I'd like a little pop up when someone tries to use my photo (other than viewing it on some website) saying they shouldn't use it & breach copyright laws, but can buy it for their own private use for an amount I set per image.

Oh & I'd also like this as a simple web gallery builder, as a free download!


----------



## Alpha (Mar 16, 2006)

There are already a lot of strategies for dealing with this problem, the most common one being a htaccess, probably followed by transparent images. This sort of "service" is really quite easy, even for people who aren't extremely web-savvy. The only time it becomes difficult is when you need to do it dynamically for specific images.

As far as what you should charge, that's up to you. Setting up the engine rules to prevent things like hotlinking take all of 5 minutes, so I think it's a little unethical to charge a big lump sum to do that.

As far as preventing people from stealing images themselves, the amount to charge really depends on the work at hand. If you're layering tranparent images, I'd say charge per hour. If you're developing something like a GD-based system for a large, dynamic site, i'd charge a set contract amount, because it's basically web-app development.


----------



## Richard King (Mar 16, 2006)

MaxBloom said:
			
		

> There are already a lot of strategies for dealing with this problem, the most common one being a htaccess, probably followed by transparent images. This sort of "service" is really quite easy, even for people who aren't extremely web-savvy. The only time it becomes difficult is when you need to do it dynamically for specific images.
> 
> As far as what you should charge, that's up to you. Setting up the engine rules to prevent things like hotlinking take all of 5 minutes, so I think it's a little unethical to charge a big lump sum to do that.
> 
> As far as preventing people from stealing images themselves, the amount to charge really depends on the work at hand. If you're layering tranparent images, I'd say charge per hour. If you're developing something like a GD-based system for a large, dynamic site, i'd charge a set contract amount, because it's basically web-app development.

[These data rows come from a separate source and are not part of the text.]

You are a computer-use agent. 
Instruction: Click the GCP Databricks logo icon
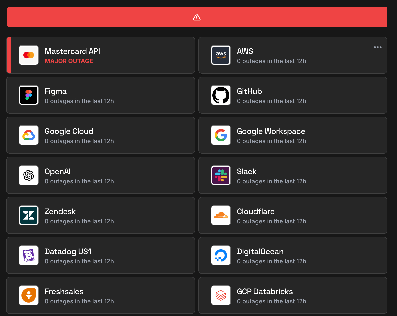(221, 295)
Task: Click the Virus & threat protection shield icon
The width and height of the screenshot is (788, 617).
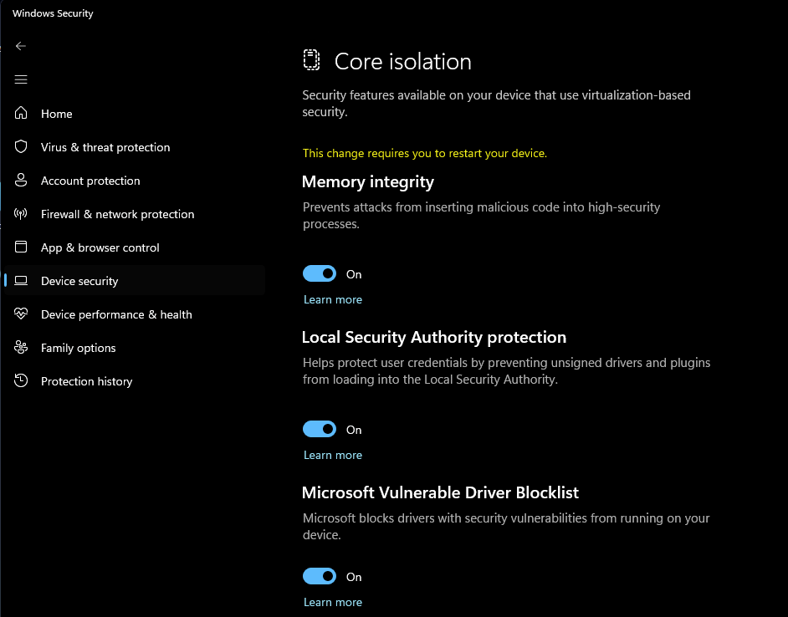Action: click(x=22, y=147)
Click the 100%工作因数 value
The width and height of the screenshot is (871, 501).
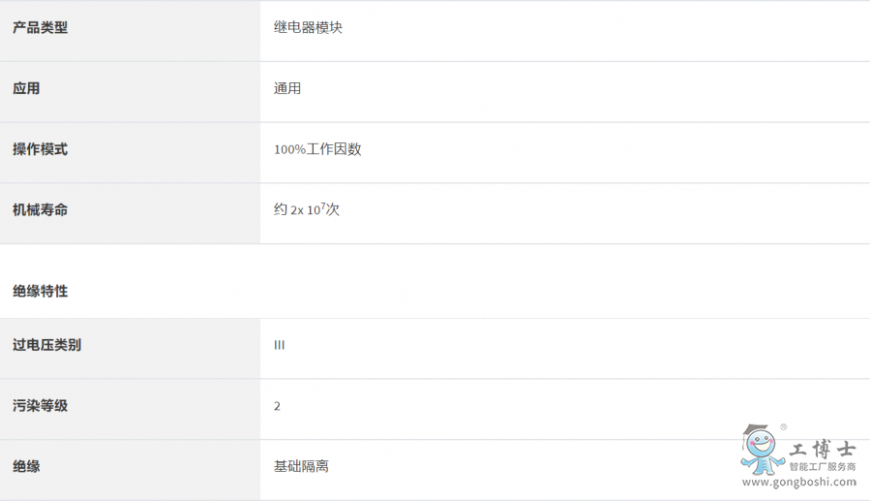tap(317, 149)

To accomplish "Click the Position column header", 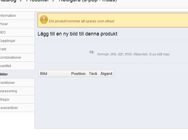I will pyautogui.click(x=78, y=74).
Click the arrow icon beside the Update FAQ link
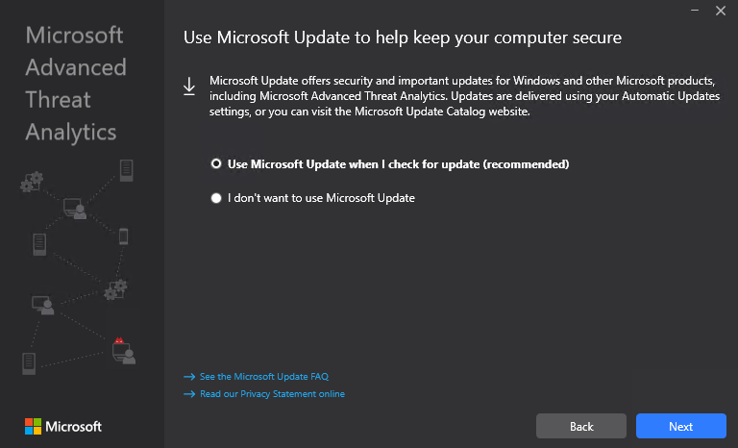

I was thinking in terms of a flash (type) plugin, that communicates with your server, and shares encryption keys.  in that way you can share an image, and switch of the ability for it to be viewed by removing a key from the server


----------



## Alpha (Mar 17, 2006)

That's an interesting coding challenge...being able to turn off a particular image. Would you be removing viewing priveleges for that image, for a particular visitor or type of visitor, or for everyone who visits the site?


----------



## Richard King (Mar 17, 2006)

MaxBloom said:
			
		

> That's an interesting coding challenge...being able to turn off a particular image. Would you be removing viewing priveleges for that image, for a particular visitor or type of visitor, or for everyone who visits the site?


nope.  the site holds one key, a server controled by the photographer holds the second

the image needs both keys to be displayed

if you move the image from the server, it only has 1/2 the keys required, so it doesnt show

if you send the image to someone else, you embed the first key, but the image still relies on the second key to be decoded.  in that way, you can send an image, and specify its usage using the key on the server you control

with this system, you can do what you want.  If I can code the ability to know the address of 2 keys, one relative and one asoloute - you can do what you want, so long as you control the absoloute key

what I cant beat is:
Print screen
and
photographing the screen

but.. for a full res image sent to someone as an executable, I could possibly disable print screen, or frame grab

....................

back to the question - is it worth the effort developing it?


----------



## Alpha (Mar 18, 2006)

Well, a lot of this technology already exists, though it is very expensive.

http://www.digimarc.com/watermark/imagebridge/#


----------



## 2framesbelowzero (Apr 6, 2006)

Richard

this option is available to me via the control panel of my hosting at
www.servage.net.


----------



## tranceplant (Apr 6, 2006)

first rule:  if you dont want people stelling your picture, don't post it on the internet. there is ALWAYS a way to copy them.  PRINT SCREEN is one of them.

now, if you want some sort of protection, use flash and load those pictures into your main SWF file.  that is one of the safest way imo.


----------



## 2framesbelowzero (Apr 13, 2006)

swfs would defeat casual pilfering but they can be decompiled and broken open.

make a swf.

deliver with realplayer via UDP and using SMIL coding to prevent local caching.

embed the player in an html page. (printscreen is unable to capture the players content).

encrypt your page source (using scripts at somewhere like javascriptsource.com.


----------